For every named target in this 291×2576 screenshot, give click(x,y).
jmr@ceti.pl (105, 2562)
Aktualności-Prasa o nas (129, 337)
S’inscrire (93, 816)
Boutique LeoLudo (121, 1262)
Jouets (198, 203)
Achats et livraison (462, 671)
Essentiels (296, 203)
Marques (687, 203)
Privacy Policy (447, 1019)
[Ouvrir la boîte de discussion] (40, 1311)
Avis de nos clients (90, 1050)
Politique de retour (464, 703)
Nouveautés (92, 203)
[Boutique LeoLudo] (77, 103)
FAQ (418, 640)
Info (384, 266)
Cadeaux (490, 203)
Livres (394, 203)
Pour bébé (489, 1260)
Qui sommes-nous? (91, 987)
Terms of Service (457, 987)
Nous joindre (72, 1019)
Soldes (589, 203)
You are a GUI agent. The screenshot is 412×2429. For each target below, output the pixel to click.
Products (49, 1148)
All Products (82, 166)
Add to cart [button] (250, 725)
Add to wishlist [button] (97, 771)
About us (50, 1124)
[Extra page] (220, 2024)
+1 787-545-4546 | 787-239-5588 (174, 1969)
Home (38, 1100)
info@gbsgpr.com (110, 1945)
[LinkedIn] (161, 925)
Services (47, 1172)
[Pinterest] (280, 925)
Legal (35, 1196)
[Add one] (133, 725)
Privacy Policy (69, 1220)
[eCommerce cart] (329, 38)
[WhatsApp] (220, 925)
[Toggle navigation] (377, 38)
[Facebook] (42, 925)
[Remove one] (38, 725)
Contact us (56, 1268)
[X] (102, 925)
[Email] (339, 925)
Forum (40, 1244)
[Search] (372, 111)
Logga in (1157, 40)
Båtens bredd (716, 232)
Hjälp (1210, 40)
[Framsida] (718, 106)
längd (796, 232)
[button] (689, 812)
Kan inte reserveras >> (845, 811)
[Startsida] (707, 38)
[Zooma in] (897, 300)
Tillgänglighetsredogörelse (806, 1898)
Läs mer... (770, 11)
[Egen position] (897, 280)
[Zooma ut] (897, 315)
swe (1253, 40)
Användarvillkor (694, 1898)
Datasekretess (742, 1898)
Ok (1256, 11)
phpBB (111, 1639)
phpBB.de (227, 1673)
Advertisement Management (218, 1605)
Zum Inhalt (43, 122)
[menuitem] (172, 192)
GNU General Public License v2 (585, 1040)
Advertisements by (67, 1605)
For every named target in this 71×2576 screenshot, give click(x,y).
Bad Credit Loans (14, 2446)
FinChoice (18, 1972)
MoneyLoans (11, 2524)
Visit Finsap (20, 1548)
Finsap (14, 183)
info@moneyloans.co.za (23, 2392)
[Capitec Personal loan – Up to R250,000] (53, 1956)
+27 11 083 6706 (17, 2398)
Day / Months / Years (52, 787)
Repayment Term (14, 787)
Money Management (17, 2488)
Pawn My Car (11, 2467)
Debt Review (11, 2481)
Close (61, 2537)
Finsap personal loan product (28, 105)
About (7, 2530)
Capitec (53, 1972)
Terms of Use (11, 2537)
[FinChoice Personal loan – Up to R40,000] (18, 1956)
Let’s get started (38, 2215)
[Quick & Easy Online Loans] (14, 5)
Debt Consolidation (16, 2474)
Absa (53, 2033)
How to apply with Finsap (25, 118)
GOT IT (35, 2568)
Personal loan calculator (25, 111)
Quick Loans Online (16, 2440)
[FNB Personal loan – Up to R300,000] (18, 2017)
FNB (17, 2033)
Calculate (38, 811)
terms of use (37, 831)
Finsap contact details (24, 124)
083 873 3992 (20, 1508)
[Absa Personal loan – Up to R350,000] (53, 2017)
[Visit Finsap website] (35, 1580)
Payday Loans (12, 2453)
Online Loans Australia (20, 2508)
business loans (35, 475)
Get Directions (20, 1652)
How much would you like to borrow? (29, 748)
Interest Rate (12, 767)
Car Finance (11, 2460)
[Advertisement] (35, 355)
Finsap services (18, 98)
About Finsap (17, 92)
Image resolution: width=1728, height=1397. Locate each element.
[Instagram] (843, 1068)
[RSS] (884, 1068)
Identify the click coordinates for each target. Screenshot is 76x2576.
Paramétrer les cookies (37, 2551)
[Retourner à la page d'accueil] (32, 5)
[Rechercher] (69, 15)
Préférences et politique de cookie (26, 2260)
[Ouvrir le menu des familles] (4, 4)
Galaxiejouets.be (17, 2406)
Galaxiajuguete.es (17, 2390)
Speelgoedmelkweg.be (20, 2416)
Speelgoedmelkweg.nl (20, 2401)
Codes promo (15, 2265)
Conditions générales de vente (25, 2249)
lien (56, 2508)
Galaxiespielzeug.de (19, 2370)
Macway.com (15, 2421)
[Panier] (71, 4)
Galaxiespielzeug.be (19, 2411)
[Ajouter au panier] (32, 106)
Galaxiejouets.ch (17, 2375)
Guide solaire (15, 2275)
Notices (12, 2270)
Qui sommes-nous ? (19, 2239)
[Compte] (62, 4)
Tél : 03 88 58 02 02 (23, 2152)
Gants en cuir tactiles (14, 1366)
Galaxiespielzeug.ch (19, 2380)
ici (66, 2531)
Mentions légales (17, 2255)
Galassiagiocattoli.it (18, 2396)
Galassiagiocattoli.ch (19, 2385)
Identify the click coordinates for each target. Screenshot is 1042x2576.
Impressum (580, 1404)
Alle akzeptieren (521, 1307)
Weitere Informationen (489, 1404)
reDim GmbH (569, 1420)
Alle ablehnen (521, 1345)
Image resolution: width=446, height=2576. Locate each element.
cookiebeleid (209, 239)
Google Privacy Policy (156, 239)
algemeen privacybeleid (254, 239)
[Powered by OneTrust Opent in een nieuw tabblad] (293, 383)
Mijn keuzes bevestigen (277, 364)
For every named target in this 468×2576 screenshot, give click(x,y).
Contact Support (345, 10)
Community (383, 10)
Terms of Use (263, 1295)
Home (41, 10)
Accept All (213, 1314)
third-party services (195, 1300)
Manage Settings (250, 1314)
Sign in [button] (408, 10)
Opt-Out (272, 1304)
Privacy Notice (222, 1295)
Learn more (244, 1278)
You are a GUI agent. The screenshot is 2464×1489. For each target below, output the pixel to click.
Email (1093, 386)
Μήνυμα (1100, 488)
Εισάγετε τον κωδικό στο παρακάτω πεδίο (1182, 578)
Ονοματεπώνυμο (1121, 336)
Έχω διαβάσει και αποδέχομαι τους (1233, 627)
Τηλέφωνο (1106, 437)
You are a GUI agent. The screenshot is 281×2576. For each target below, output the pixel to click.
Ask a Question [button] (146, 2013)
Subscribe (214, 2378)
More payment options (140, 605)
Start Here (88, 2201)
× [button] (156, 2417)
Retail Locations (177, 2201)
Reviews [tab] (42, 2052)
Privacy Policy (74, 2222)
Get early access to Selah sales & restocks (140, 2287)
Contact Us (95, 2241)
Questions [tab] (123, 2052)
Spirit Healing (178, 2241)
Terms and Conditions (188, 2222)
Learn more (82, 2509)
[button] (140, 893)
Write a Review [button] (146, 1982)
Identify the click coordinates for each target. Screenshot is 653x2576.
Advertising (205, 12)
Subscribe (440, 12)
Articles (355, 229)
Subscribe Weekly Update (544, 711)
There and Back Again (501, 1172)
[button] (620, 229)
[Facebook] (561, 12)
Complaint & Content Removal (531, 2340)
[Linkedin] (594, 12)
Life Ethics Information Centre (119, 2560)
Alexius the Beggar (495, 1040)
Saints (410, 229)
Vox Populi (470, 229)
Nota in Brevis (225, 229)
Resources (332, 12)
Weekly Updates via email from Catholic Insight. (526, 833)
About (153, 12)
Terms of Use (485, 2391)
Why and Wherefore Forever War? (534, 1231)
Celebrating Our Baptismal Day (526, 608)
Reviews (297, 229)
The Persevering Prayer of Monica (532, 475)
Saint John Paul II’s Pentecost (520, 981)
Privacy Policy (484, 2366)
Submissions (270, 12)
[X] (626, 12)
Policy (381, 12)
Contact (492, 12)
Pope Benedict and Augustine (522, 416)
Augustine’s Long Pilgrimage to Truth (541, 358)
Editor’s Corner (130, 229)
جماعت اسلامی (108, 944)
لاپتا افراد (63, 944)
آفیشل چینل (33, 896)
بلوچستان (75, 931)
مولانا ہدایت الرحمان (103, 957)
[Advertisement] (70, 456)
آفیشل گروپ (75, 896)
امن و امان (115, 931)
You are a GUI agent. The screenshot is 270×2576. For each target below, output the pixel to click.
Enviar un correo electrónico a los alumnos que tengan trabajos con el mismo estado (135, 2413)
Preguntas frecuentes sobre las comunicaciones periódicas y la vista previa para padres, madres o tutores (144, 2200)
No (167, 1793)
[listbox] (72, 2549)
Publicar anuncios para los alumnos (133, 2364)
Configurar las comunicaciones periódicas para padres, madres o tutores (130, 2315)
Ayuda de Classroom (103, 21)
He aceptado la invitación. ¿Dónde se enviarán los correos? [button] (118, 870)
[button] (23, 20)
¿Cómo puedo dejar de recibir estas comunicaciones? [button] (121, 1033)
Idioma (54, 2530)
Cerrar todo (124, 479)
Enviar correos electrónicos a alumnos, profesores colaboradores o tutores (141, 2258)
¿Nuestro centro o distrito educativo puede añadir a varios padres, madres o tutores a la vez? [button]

··········

WORK TASK: Check each line above for the string "give" and copy those that have it.

YOUR SOLUTION:
For every named target in this 291×2576 screenshot, give click(x,y).
For every named target in this 71×2576 screenshot, give click(x,y).
For every named target in this 468×2576 screenshot, give click(x,y).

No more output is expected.